'''

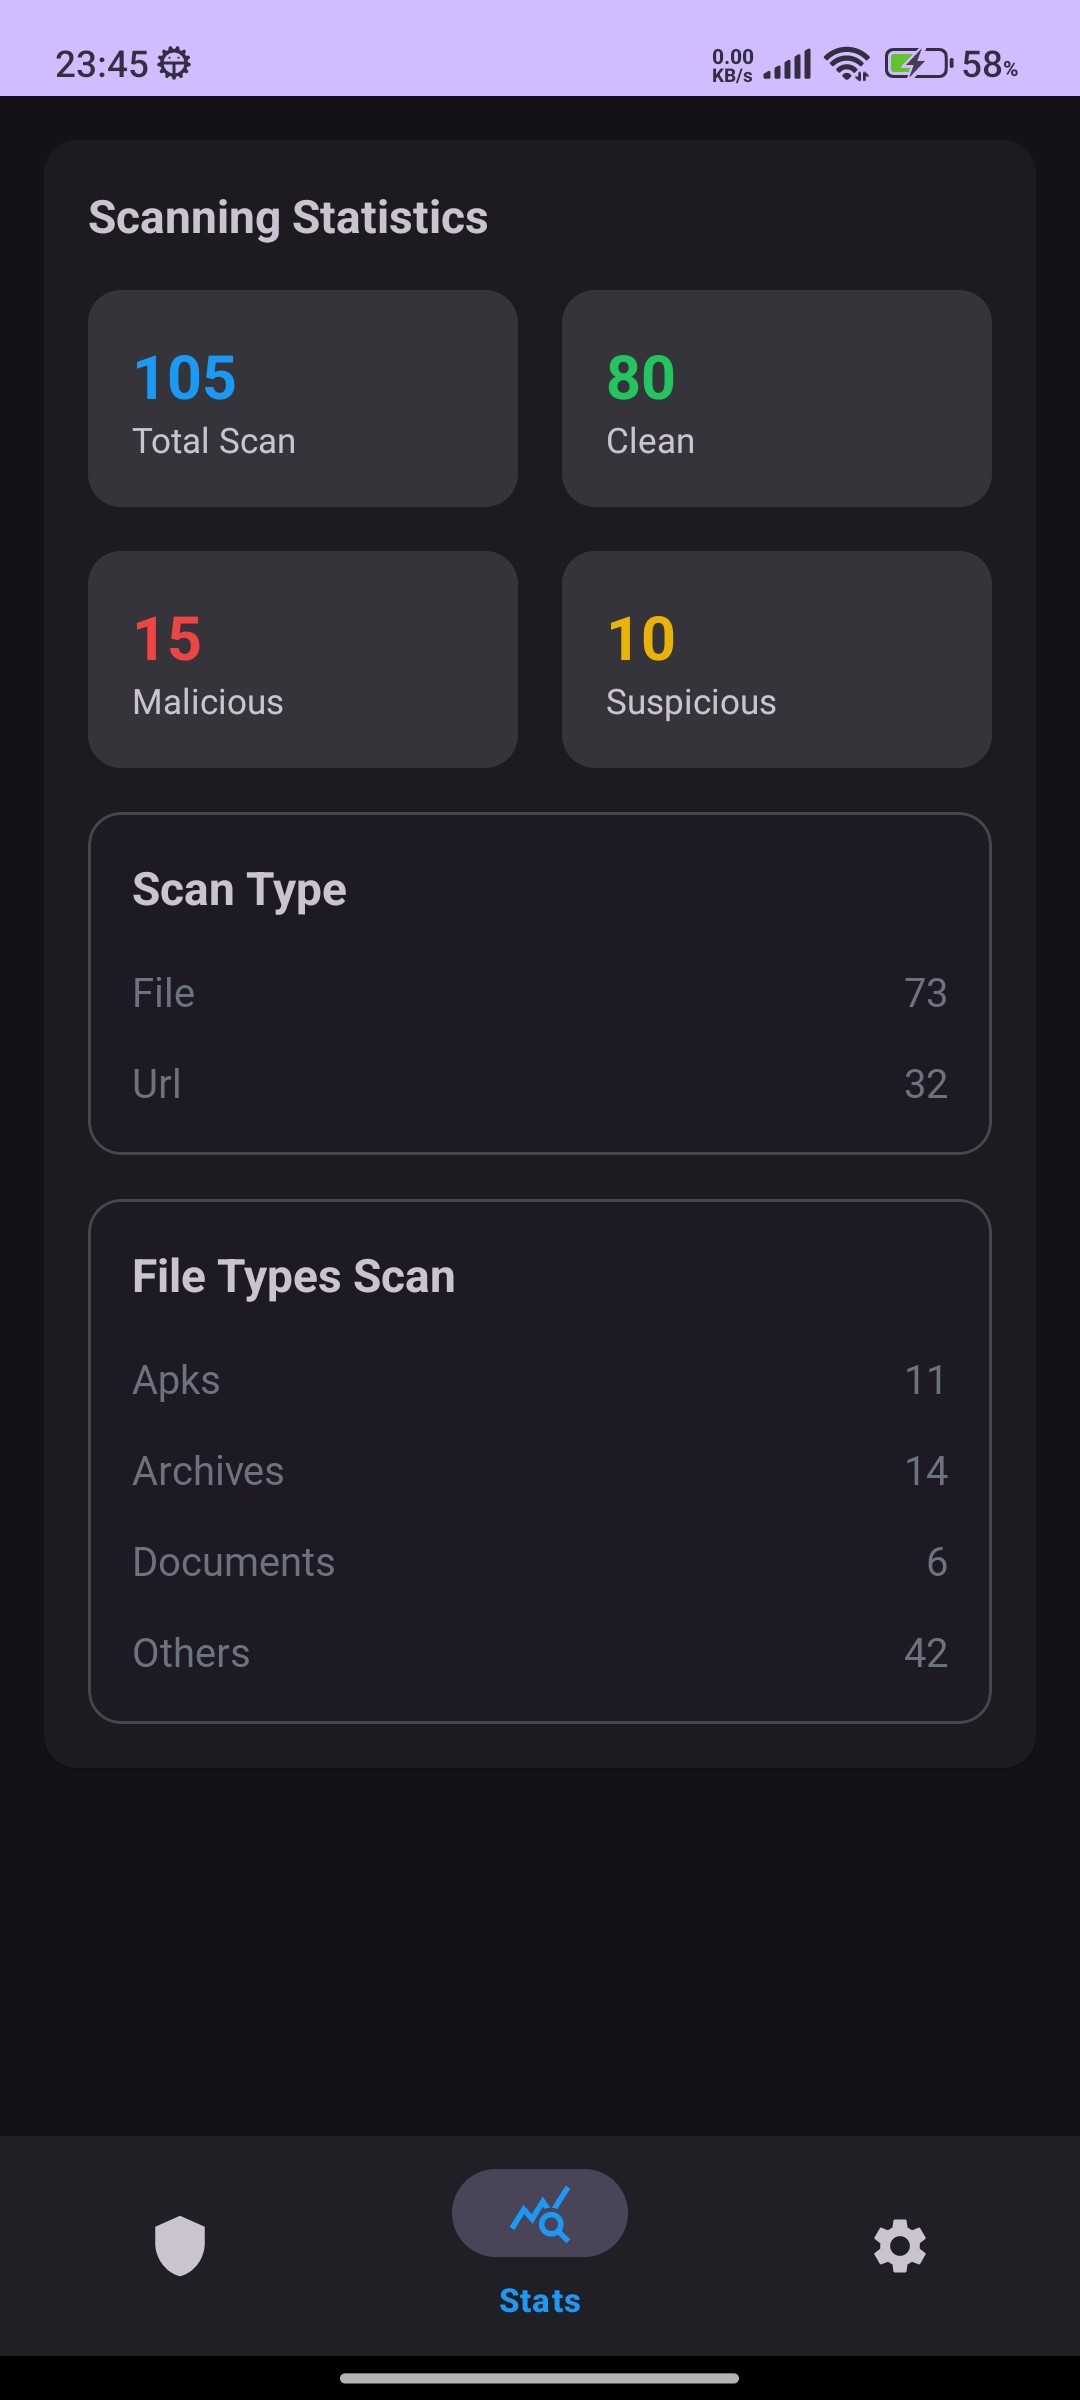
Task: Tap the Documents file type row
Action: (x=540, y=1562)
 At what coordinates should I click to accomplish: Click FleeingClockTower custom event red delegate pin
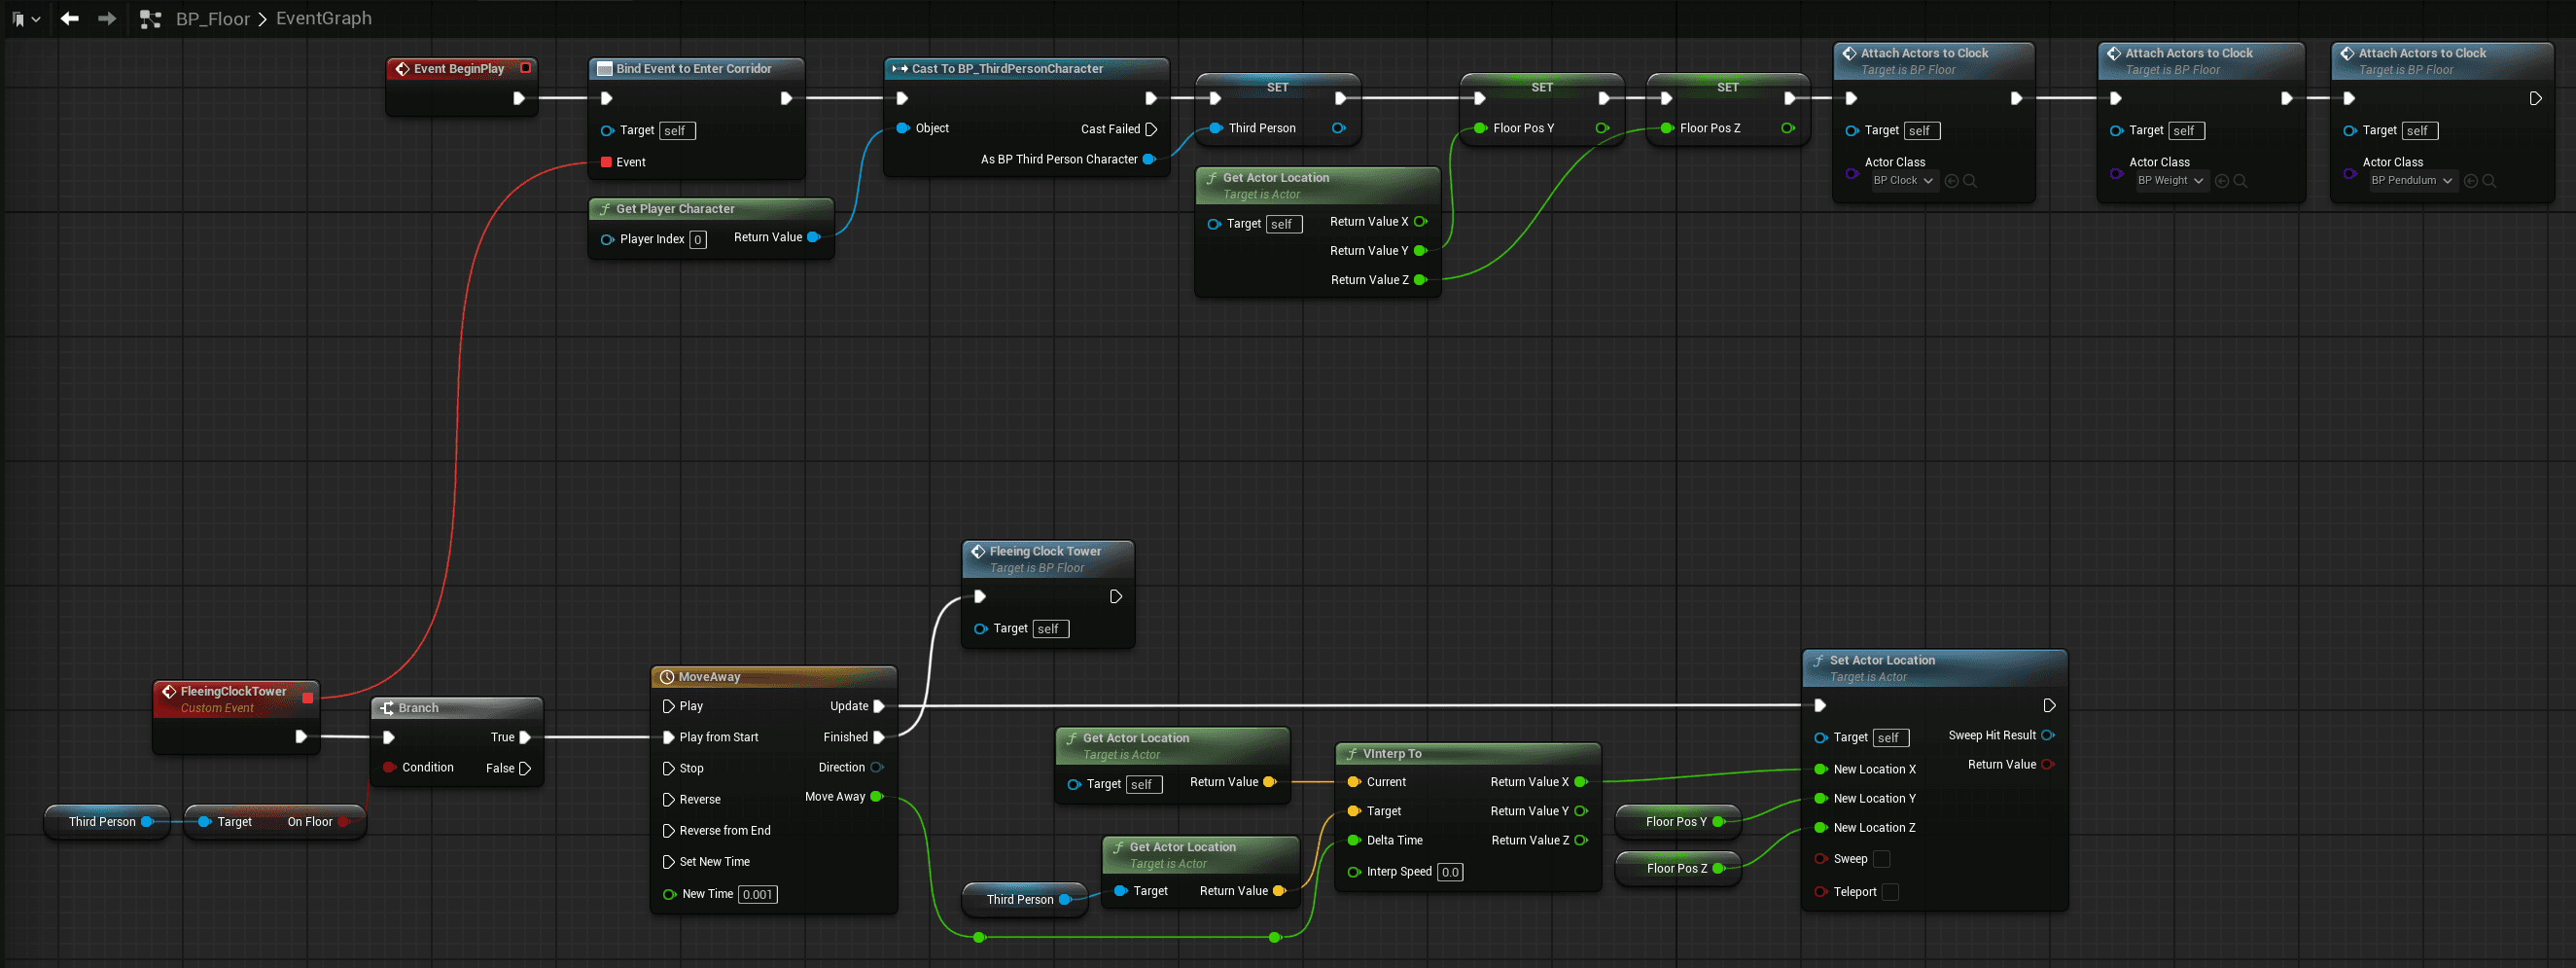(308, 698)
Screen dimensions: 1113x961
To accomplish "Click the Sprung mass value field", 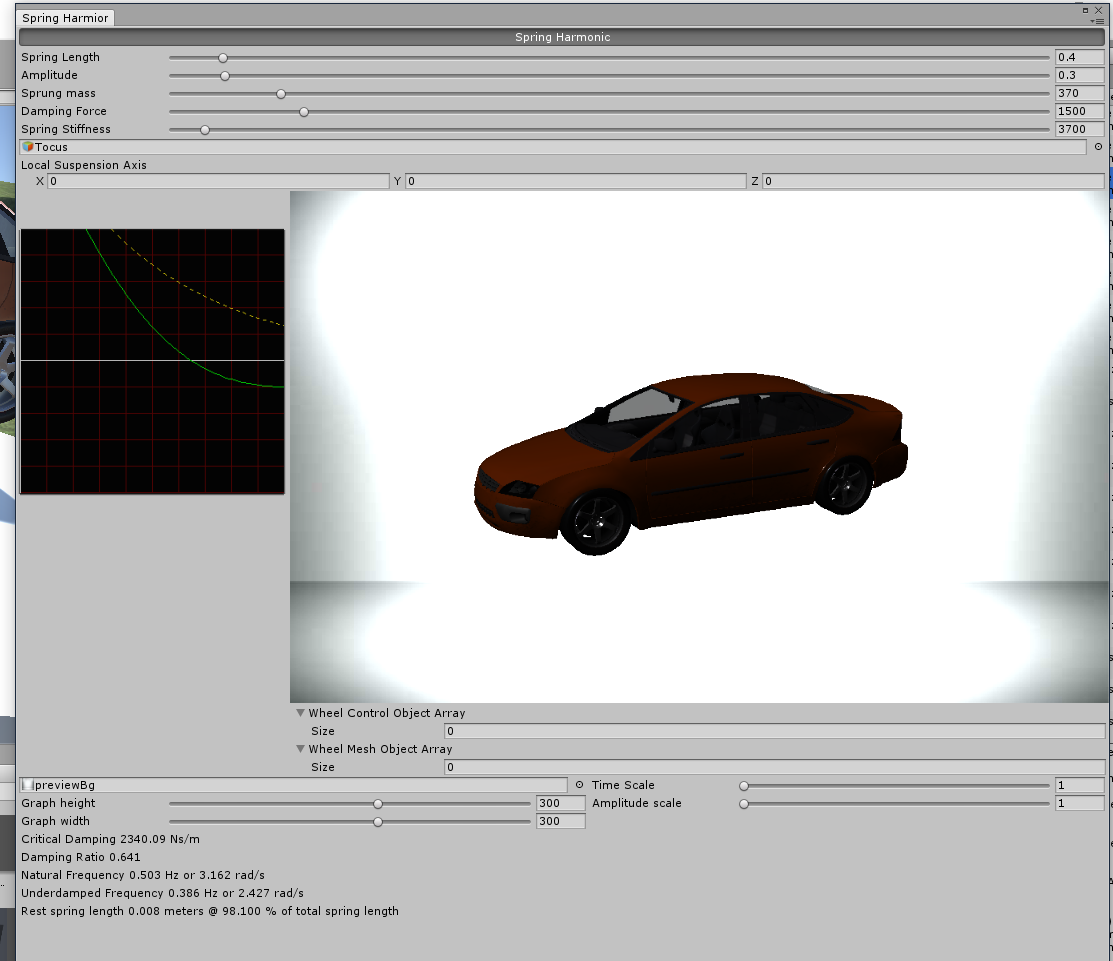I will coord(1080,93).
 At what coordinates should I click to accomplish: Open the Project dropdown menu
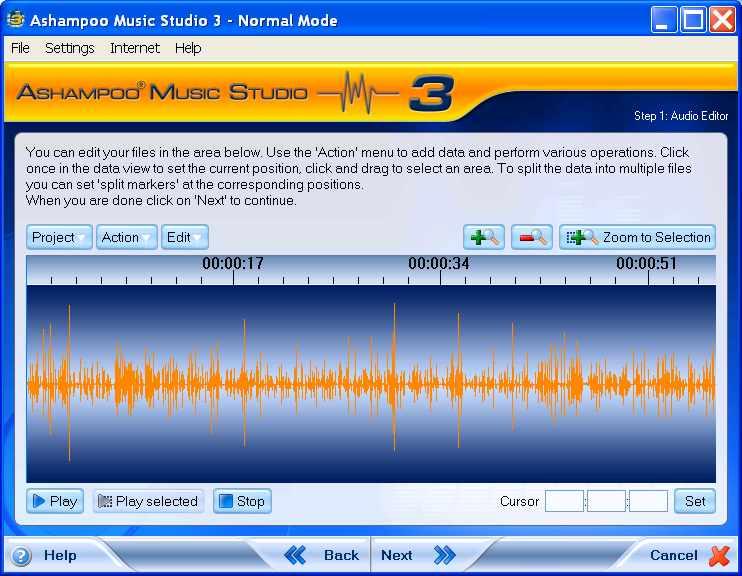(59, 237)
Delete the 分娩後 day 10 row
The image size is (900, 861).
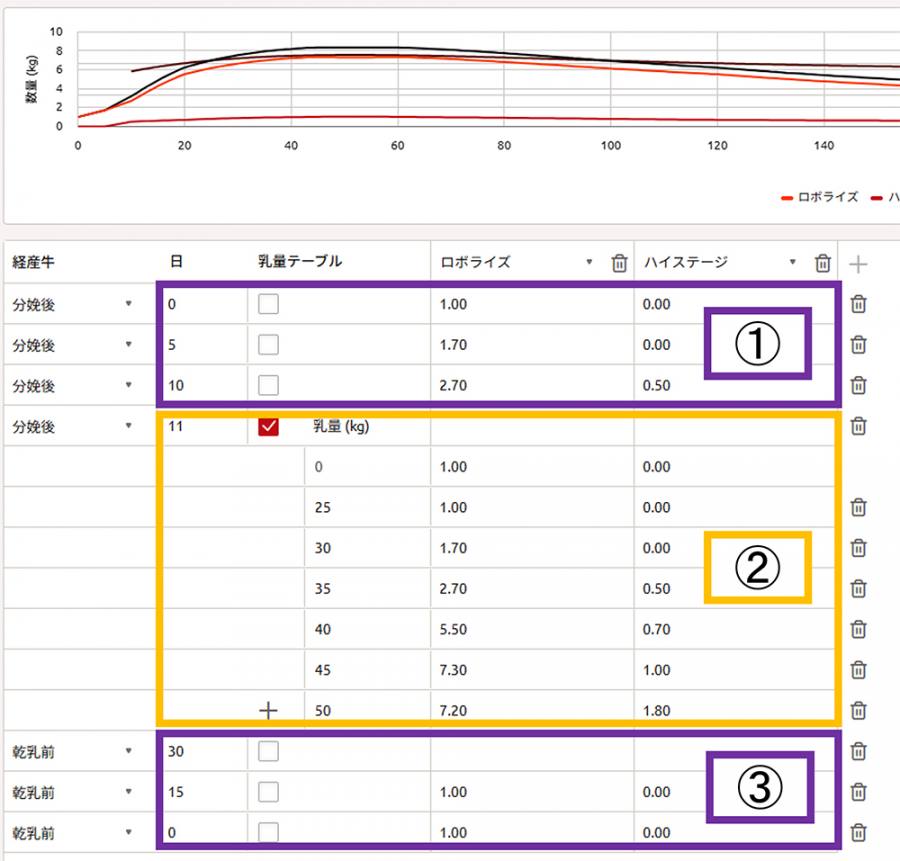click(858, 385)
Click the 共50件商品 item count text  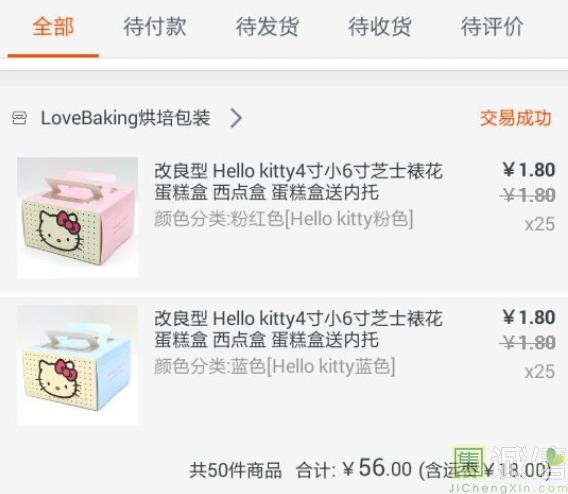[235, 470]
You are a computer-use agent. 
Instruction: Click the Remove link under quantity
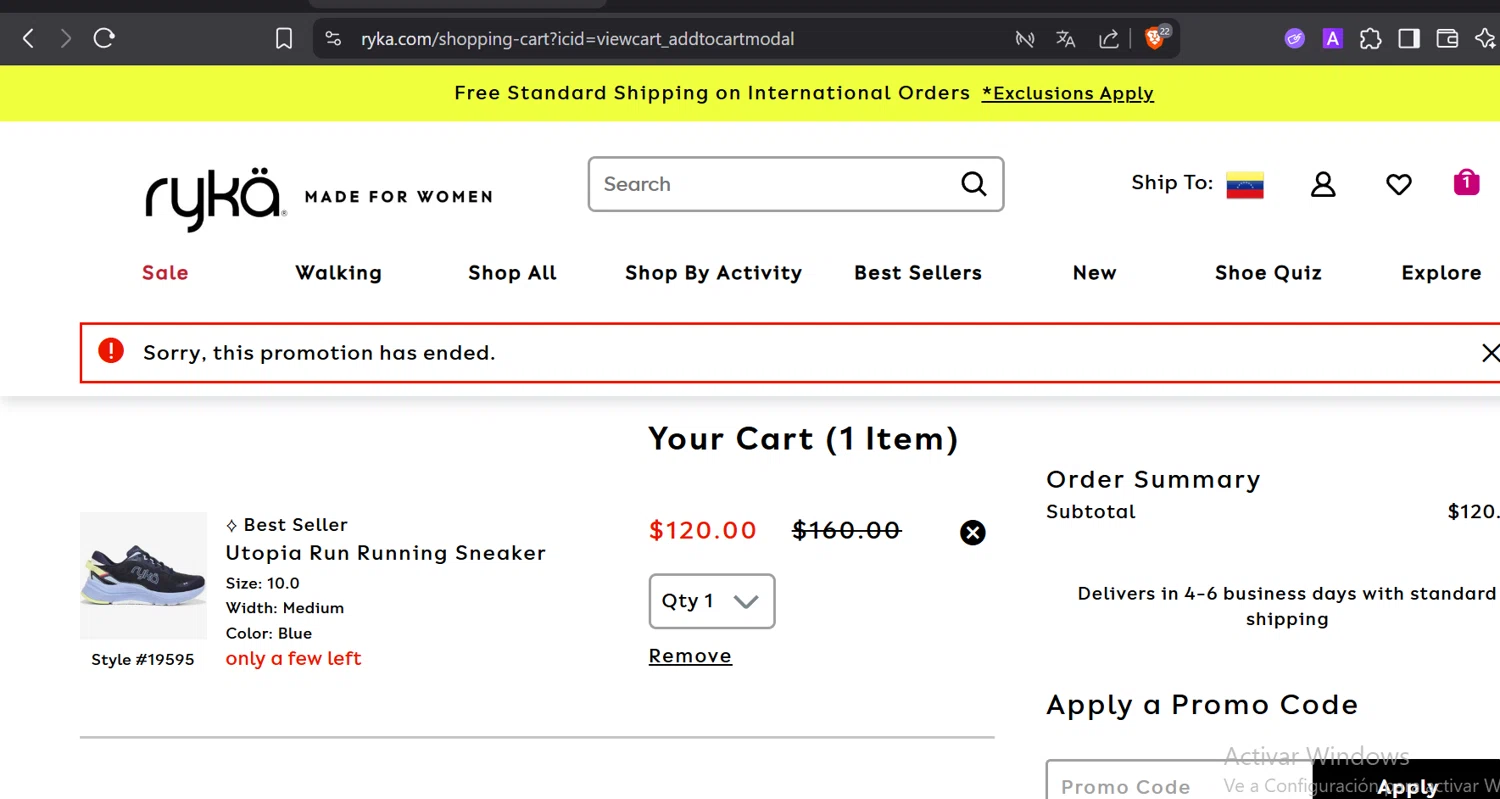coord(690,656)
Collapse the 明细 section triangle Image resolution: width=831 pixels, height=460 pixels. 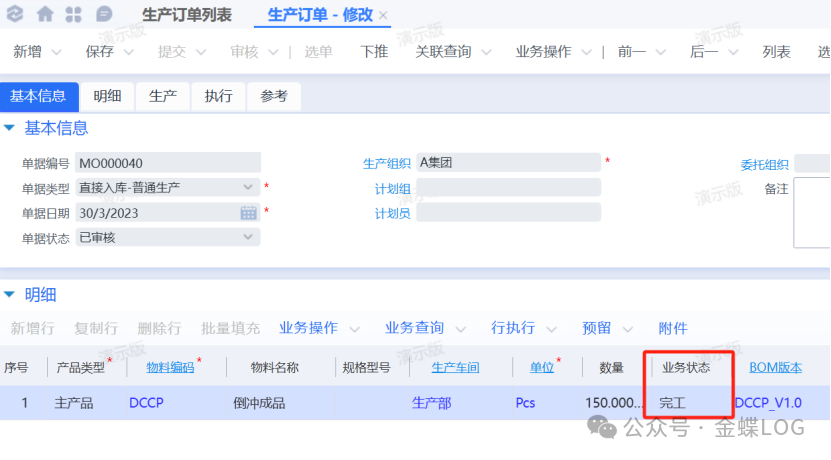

'''

## WRITTEN PROBLEM:
Print the lines of the data above, starting with the line that contains "You are a computer-use agent." and going on through the end of the data, including both of those lines. Leave the pictures out of your answer.

## EXPECTED ANSWER:
You are a computer-use agent. 
Instruction: Click the Remove link under quantity
coord(690,656)
Collapse the 明细 section triangle Image resolution: width=831 pixels, height=460 pixels. 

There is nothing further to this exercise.